Celestial Battlefield: Russia’s Future in Space and the Lessons of the Ukraine War
Dr. Pavel Luzin
Forthcoming
Understanding Russia’s future in space and its views on celestial warfare has important policy implications for the United States and its NATO allies. Russia remains one of a handful of space-based superpowers capable of challenging the United States in space, viewing it as a strategic arena to contest and degrade U.S. superiority.
Russia and China are the only two peer competitors of the United States that can launch missiles capable of destroying American satellites as both countries retain counter-space technology. Since April 1961 when Yuri Gagarin became the first human to enter space, Russia has long regarded itself to be a dominant space power. Moscow is desperate to keep pace with the United States and other leading space powers and remains more determined than ever to challenge the United States in space. It is developing and launching its own military satellites during the past decade in a bid to continue improving its communication, early warning, reconnaissance, and strike capabilities. It also is relentlessly refining and improving its military capabilities in space, particularly in the field of anti-satellite weapons (ASAT) capabilities.
Russia demonstrated its military capabilities in space in 2021 when it conducted ASAT tests proving that the Kremlin remains still capable of challenging the United States despite its vast superiority in commercial and military-based space assets. Russian forces are capable of using temporary jamming against GPS and satellite communication signals like Starlink in chosen locations. Moscow seeks to develop its anti-satellite camouflage measures, especially against commercial optical satellites.
Russia seeks to keep pace with the United States through its civilian and military space programs by influencing the political, economic, and military environment where the U.S. conducts its space activity. Given the fact that Russia considers itself to be a Great Power, as well as being one of the leading space actors in the world, it openly flaunts its intentions to undermine U.S. global leadership and the rules-based global order. Despite two years of war in Ukraine and an array of sanctions imposed by the West, Russia continues to invest immense resources into its military program in space which shows no signs of dissipating. After three years of warfare in Ukraine Russia is also obtaining important lessons from the war which will affect its future military posture in space and these lessons learned have important repercussions for the US and its NATO allies.

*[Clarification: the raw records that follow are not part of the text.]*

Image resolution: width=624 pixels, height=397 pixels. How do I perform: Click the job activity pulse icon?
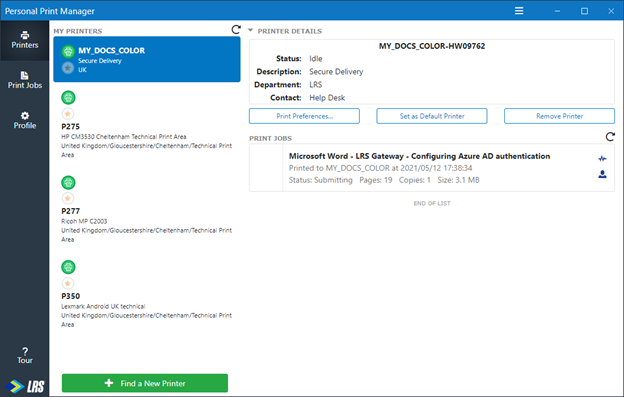(603, 159)
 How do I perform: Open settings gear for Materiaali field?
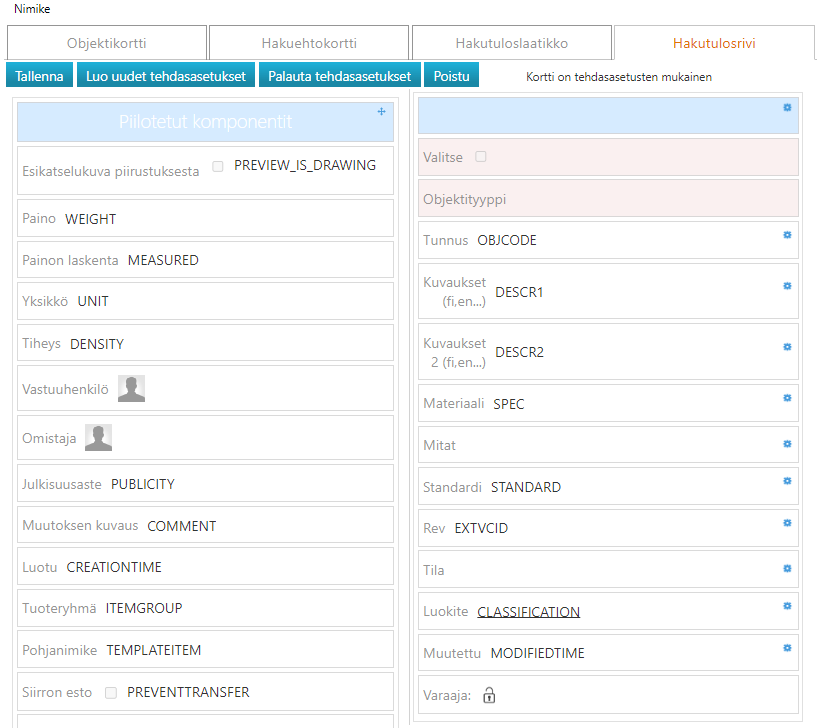787,398
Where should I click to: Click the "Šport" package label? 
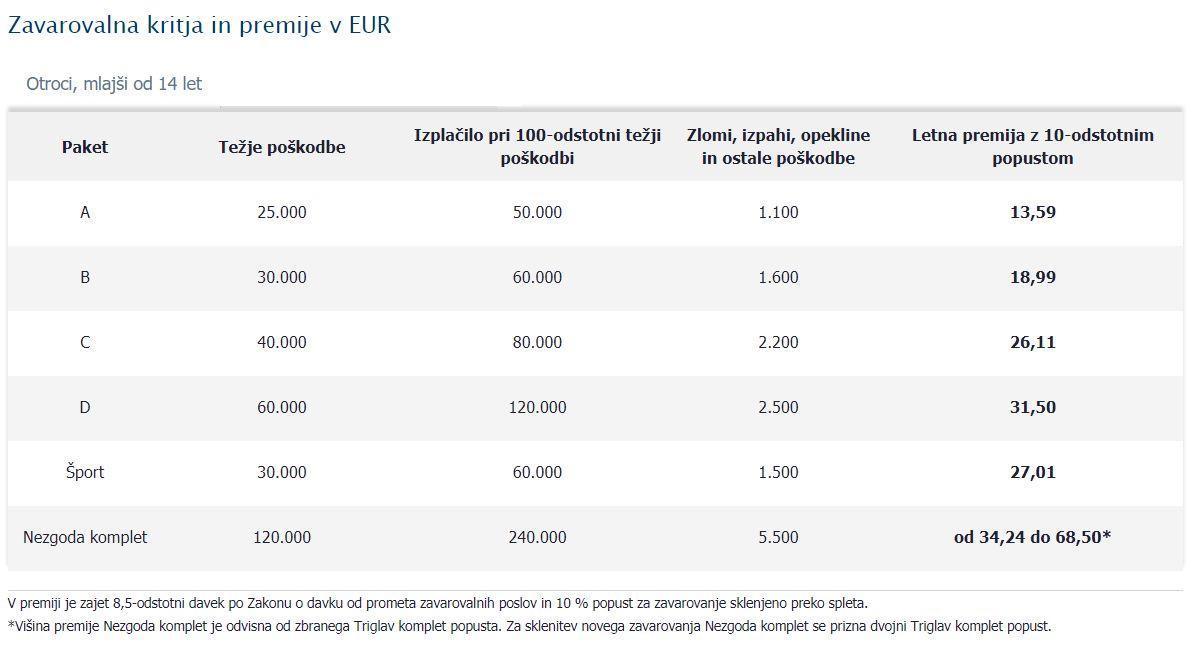[85, 472]
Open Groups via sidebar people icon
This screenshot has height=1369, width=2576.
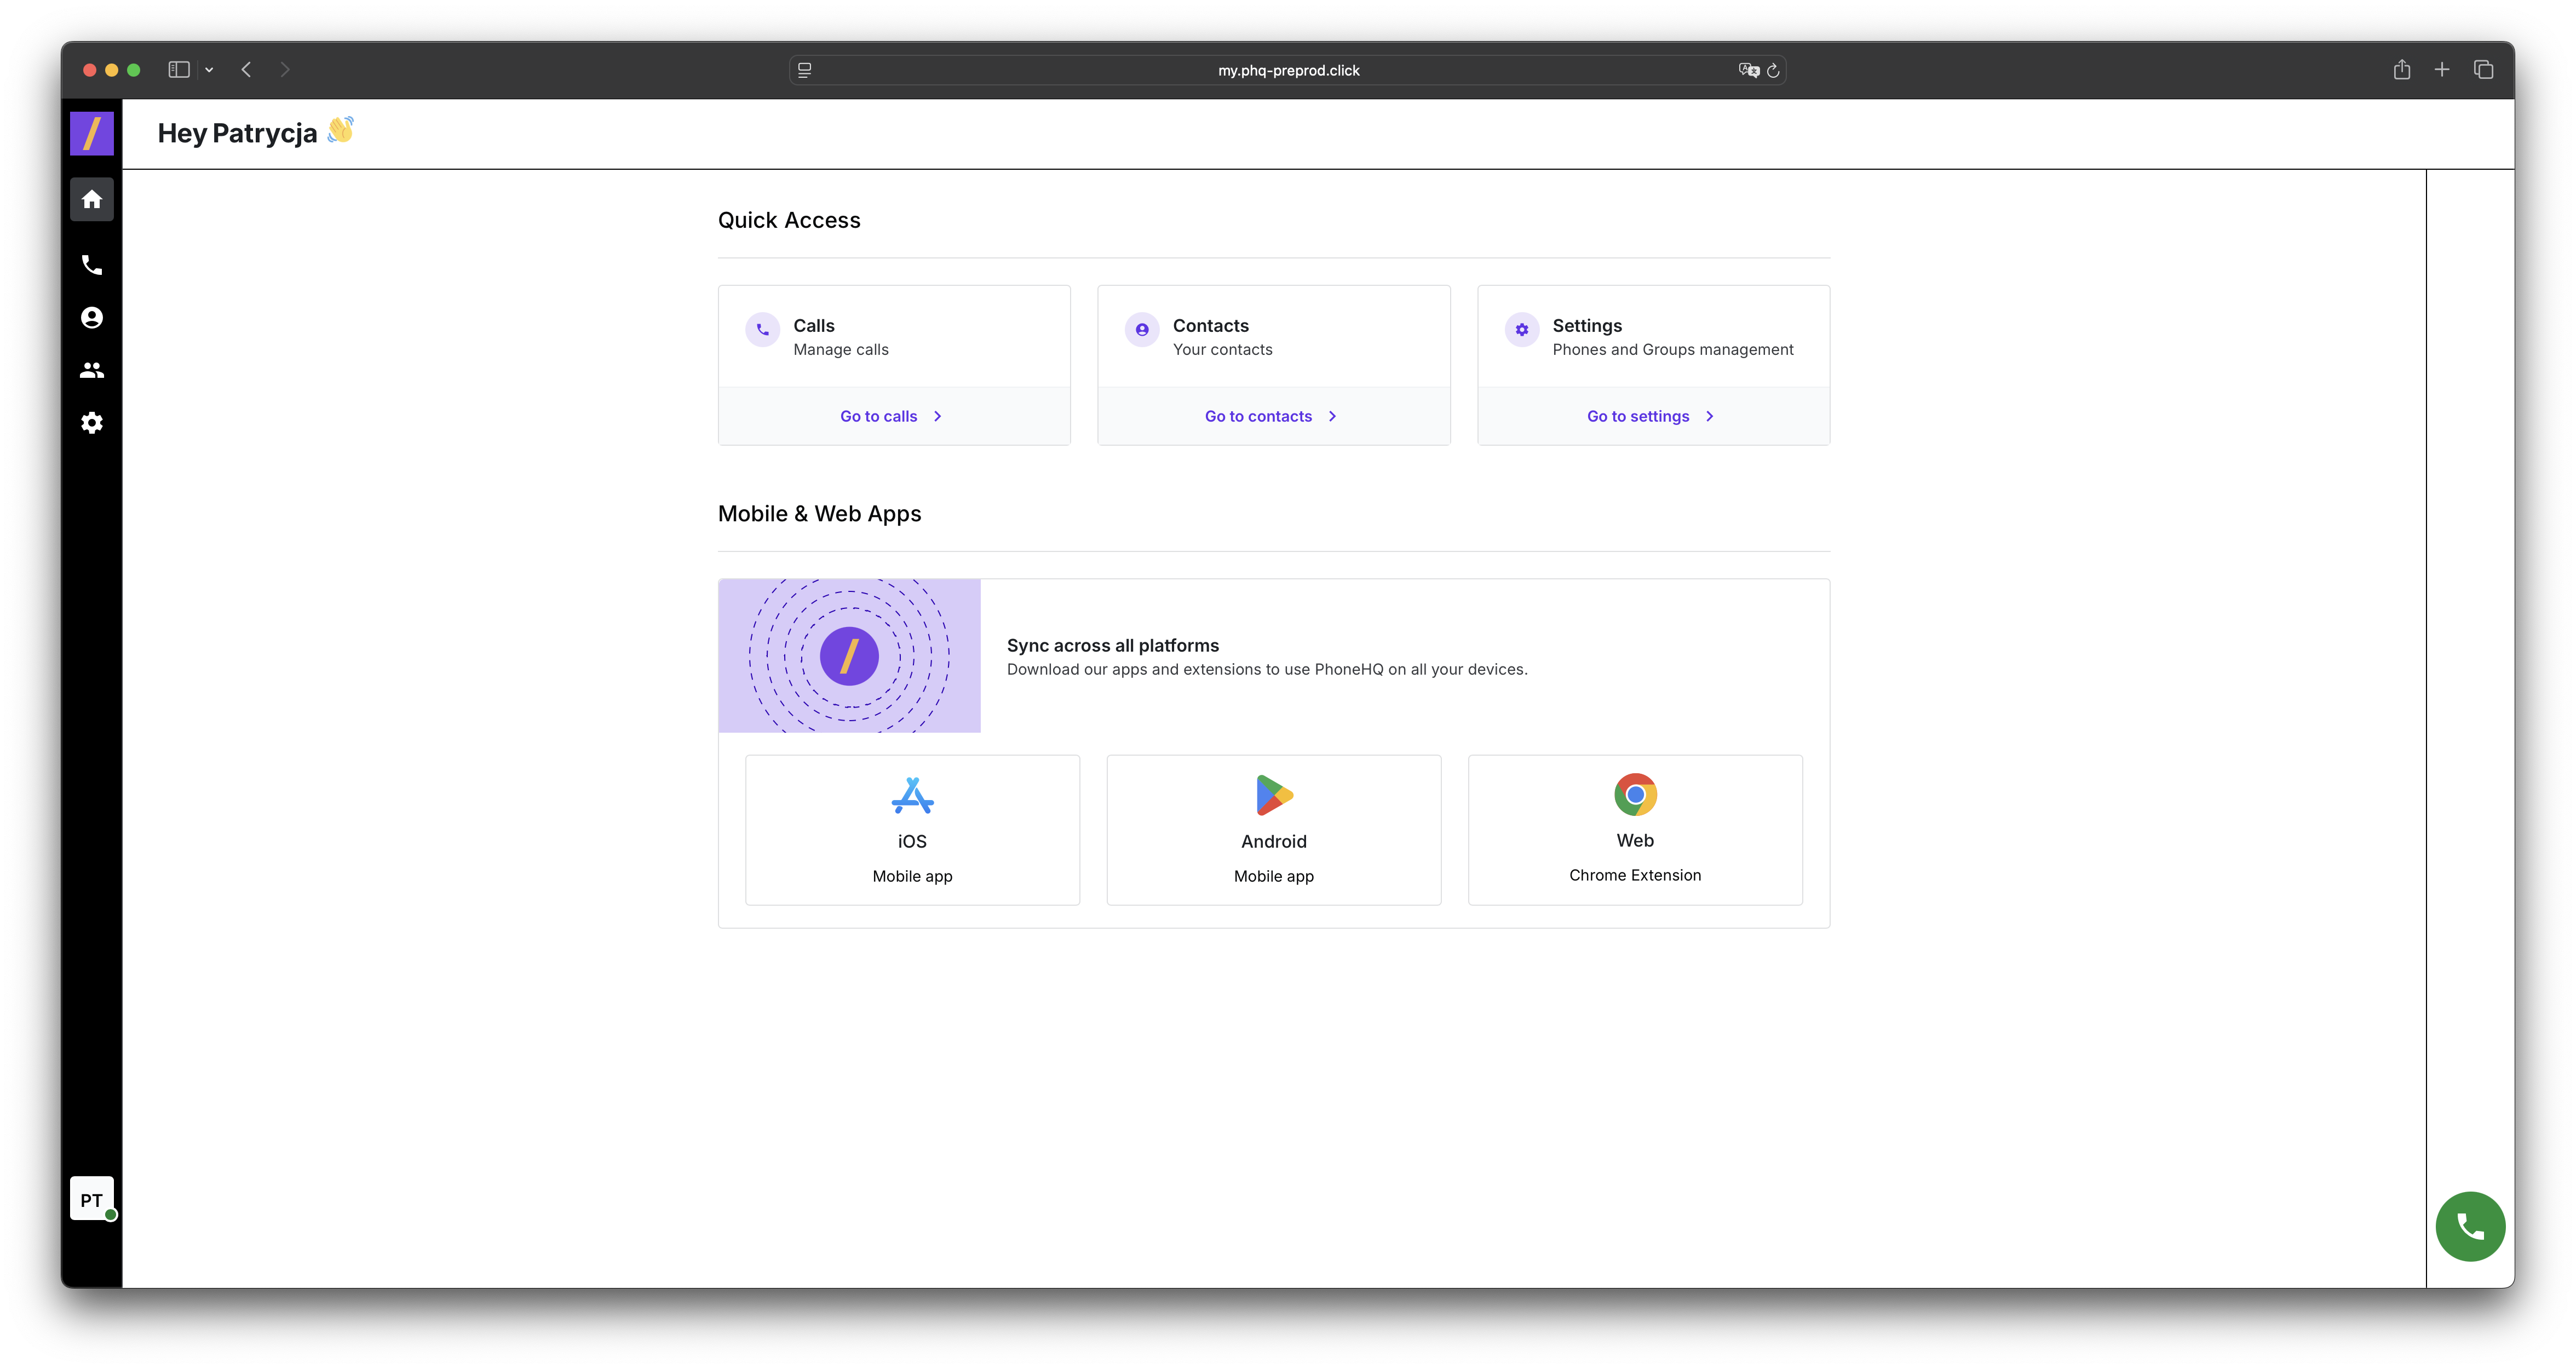[x=92, y=370]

Twice in the past year Congressman Mike Turner, Chairman of the House Intelligence Community has voiced his public concerns about the Russian threat to the United States in space indicating that President Putin has plans to conduct space operations against the United States, offering a rare glimpse at US concerns over the challenges Russia poses to American security interests in space. Given growing Congressional concern and that of the US intelligence community to Russian efforts to militarize space there is more urgency to the need to understand Russia's short and long-term space strategy, especially as it may threaten US military capabilities in space.
The Saratoga Foundation’s special project will shed light on Russia's trajectory as a space power and its evolving approach to celestial warfare. It will assess advances in Russian space technologies and industrial development despite Western sanctions and offer policy suggestions on how the US can act more proactively in the face of the Russian threat.